Netas jump the queue, is anyone surprised?
Blog by Amitabh Srivastava
For almost one whole year while scientists the world over have been pouring over
books,researching,experimenting in their labs and conducting human trials to find a
vaccine for breaking the chain of death,the common man has watched all this only as an
academic exercise. But as soon it was announced that the first cache of the vaccine was about to arrive in
India in January 2021, the Haryana Government set the ball rolling to demandthat politicians should be in the priority listwhen the vaccine doses start getting administered. Even as the Union Health ministry expert
group made its list of priorities public as to who would be the first to get the double dose of the vaccine,
many many people like me were sceptical how this list could be insulated from the influential and the
powerful in this country.

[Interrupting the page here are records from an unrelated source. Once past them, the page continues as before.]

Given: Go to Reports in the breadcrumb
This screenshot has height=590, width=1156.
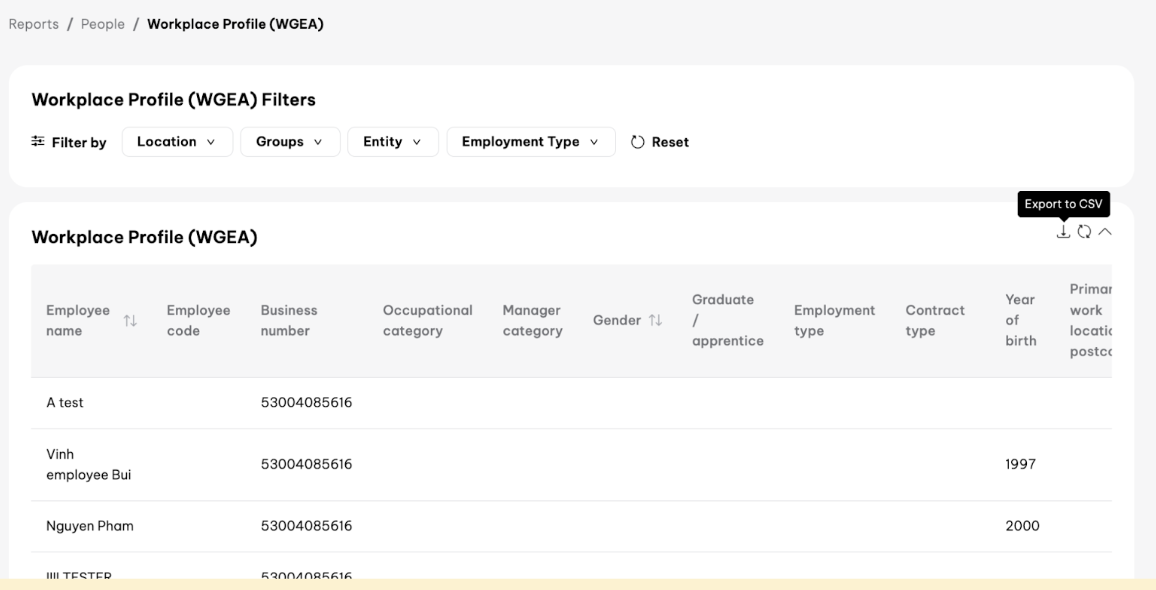Looking at the screenshot, I should pyautogui.click(x=34, y=24).
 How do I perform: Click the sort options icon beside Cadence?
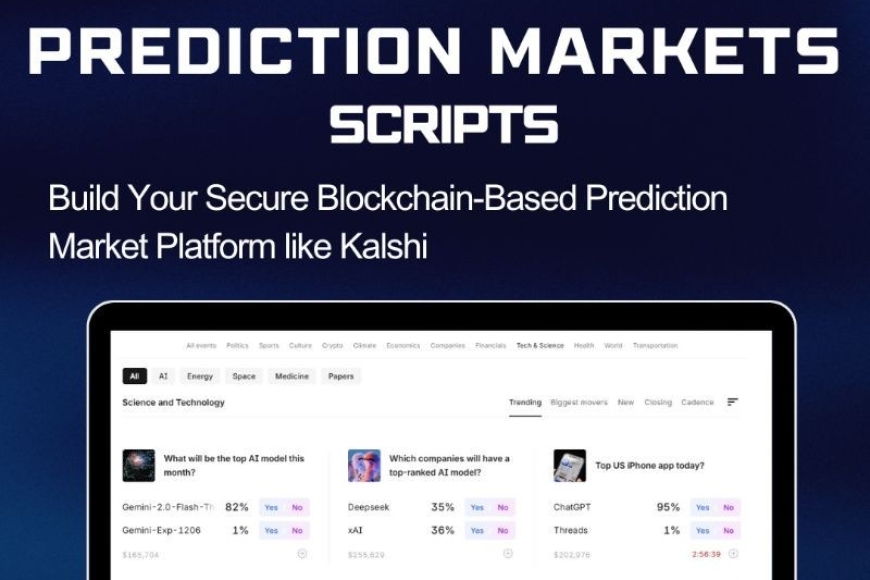pos(731,403)
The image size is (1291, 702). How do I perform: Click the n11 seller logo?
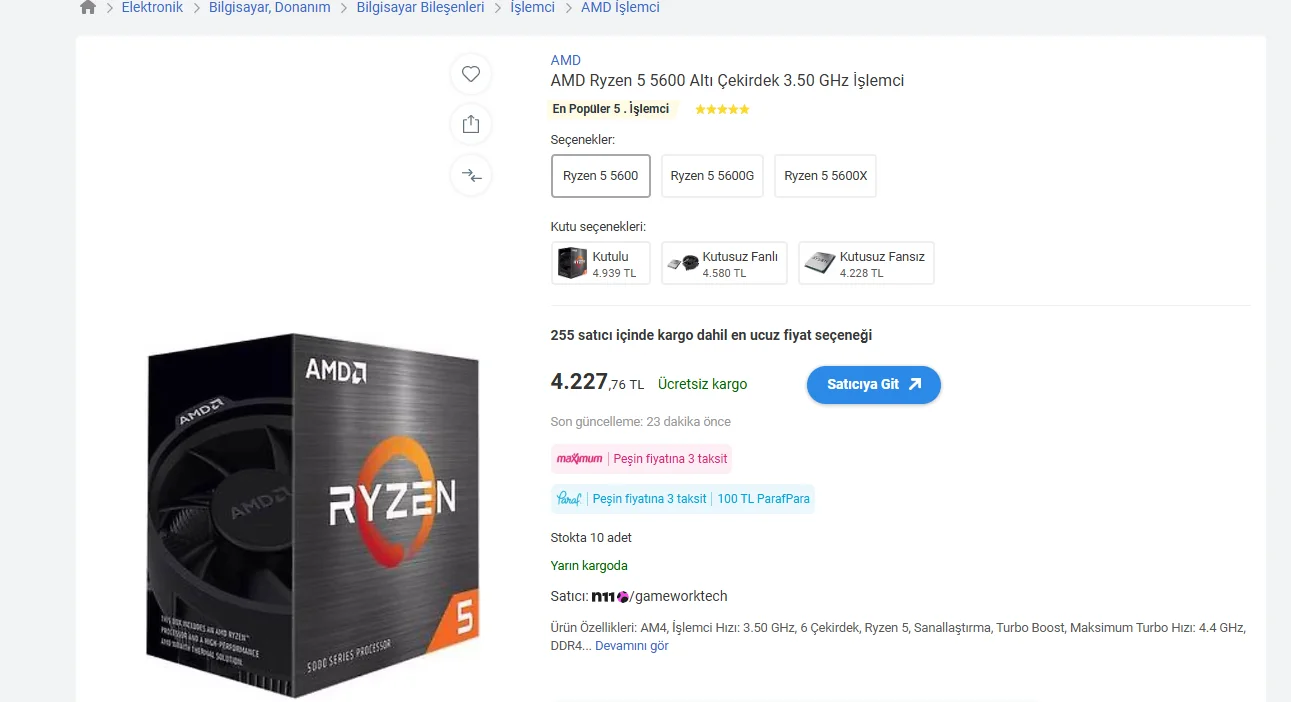tap(609, 597)
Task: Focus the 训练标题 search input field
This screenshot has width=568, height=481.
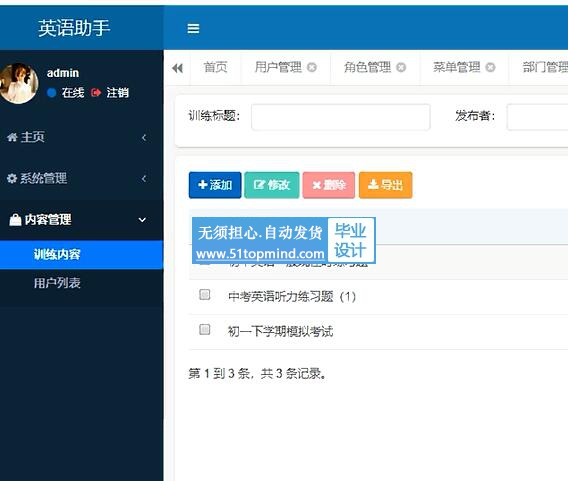Action: 341,117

And true to our fears, the Health Minister of Haryana, Anil Vij on Saturday officially declared that while those on the frontline of its fight against coronavirus such as doctors, nurses,
paramedics etc were on the priority list for vaccinations, the Haryana Health Department had written to the Union Health Ministry to suggest that public representatives who come into contact with
masses during their work should also be included in the list. His logic: "Our list includes all public representatives who are at risk of getting exposed to the virus including the police, local bodies personnel like sanitary and municipal workers, law makers and others."
But if you think this is only an Indian phenomenon you are mistaken. This phenomenon, known now as vaccine
nationalism, has been recognised as one of the prominent world wide trends recently.According to a report on Cable News Network (CNN) as recently as December 9, the "histrionics from American and British
leaders point to a growing vaccine nationalism in the wealthier nations".Data that should be shocking proves that the rich countries of the world, which barely account for 14% of the world’s population,
have bought more than half of all the best vaccines, according to the People’s Vaccine
Alliance, an international coalition of health and humanitarian organizations.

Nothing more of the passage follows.